▶ [What to do]
Decide whether each statement below agrees with the essay on carbon dioxide and going green that follows. Answer yes or no for each, and quote the words from the essay that decide it.
1. The current carbon dioxide level is around 393 ppm.
2. The campaign to "go green" ramped up in the 1960s.
3. Ice core samples show carbon dioxide levels rising above 350 ppm at some point in the past 800,000 years.

▶ [Excerpt provided]

========================================================================

You flip off any extra lights in your house before going out, and several thousand miles away, a record-setting heat wave does not suffocate a city under a blanket of smoke and smog.
You start up your hybrid’s engine, and a series of floods, ranging from the worst in memory, to the worst in history, do not occur.
You dutifully toss your cans and bottles into the recycling bin, and around the globe, it suddenly isn’t the second-hottest year on record, after the hottest decade in recorded history.
Except that isn’t what happens, is it?
For all of your efforts, and the efforts every person who has ever attempted to “go green,” there is still global climate change. The earth is still warming at an alarming rate, and greenhouse gases are still being pumped into the atmosphere without a second thought. Disasters are still tearing at the seams of the planet, and we are still doing nothing.
Carbon dioxide (CO2) is considered to be the most prevalent greenhouse gas on the warming earth, and it has been thought that the highest “safe” level of this chemical is 350 parts per million (ppm). With that in mind, the current level is around 393 ppm, and the level hasn’t been 350 ppm since 1985, according to measurements taken by the National Oceanic and Atmospheric Administration.
The global carbon dioxide level has been in the “danger zone” for a quarter of a century.
The modern environmental movement has existed since the 1960s, but the campaign to “go green” didn’t ramp up until the 2000s. By that point, humanity had already hurtled 30-40 ppm over its limit. Meanwhile, as countless Americans “went green,” global carbon dioxide emissions marched ever upwards. If the growth rate of 2 ppm/year continues, the planet will reach 400 ppm by about 2014.
50 ppm may seem like an insignificant amount, but consider that, for the last 800 millennia, global levels of CO2 have ranged from about 200 to approximately 300 ppm, based on samples taken from ice cores, which are considered accurate records of the makeup of the atmosphere. At no time in the past 800,000 years have CO2 levels ever risen above 350; they never even came close.
Yet in the last century or so, there has been an increase of over 100 ppm; a change so unprecedented that there is no historical context whatsoever. In a sense, humanity is moving into completely uncharted territory.
It’s almost laughable to believe that today’s personal-level environmentalism will have some effect in slowing climate change, let alone stopping it; that any single person recycling, switching out incandescent light bulbs for compact fluorescent ones, or eating organic foods, will save the planet.
Certainly, these actions can have profound personal or local effects, but they are meaningless in terms of the entire world.
If there was a person who emitted no carbon whatsoever (known as having no ‘carbon footprint’), they would still be one out of seven billion (1/7,000,000,000). Even if all three hundred million Americans left a carbon footprint of zero, there are still over a billion people each in India and China with carbon footprints of their own. Toss in the two or three other billion people on the planet who emit more than a negligible amount of CO2 and you have four to five billion people offsetting the efforts of the US.
Except that the US is still emitting 1000 tons of carbon every 5.3 seconds, according to a 2006 UN report, an increase from four years prior. Nothing has changed. The green movement has not even dented climate change.
We are all responsible for altering the climate, and we must therefore all be held accountable. This will not happen, however, unless everyone is required to contribute to efforts to fight the rising tide of CO2. That means not only everyone in the United States, but everyone in the entire world.

========================================================================

▶ [Supplied data]
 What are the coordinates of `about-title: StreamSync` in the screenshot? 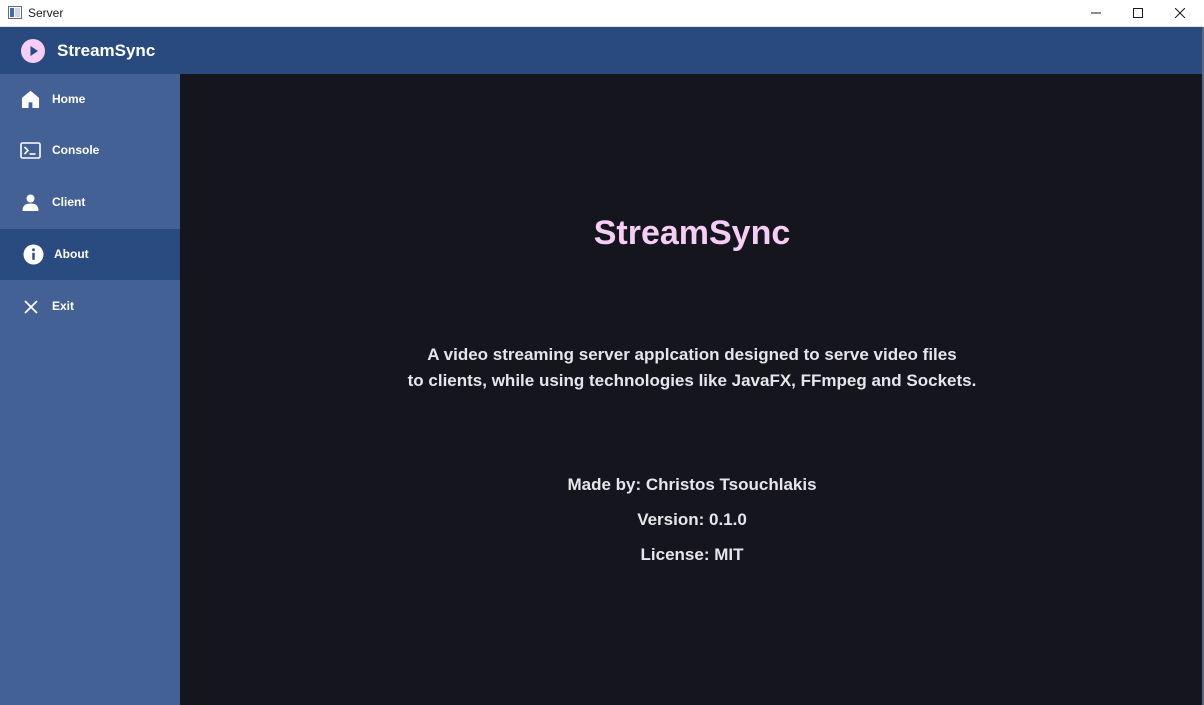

========================================================================

▶ [The completed task]
1. Yes: "the current level is around 393 ppm"
2. No: "the campaign to “go green” didn’t ramp up until the 2000s"
3. No: "At no time in the past 800,000 years have CO2 levels ever risen above 350"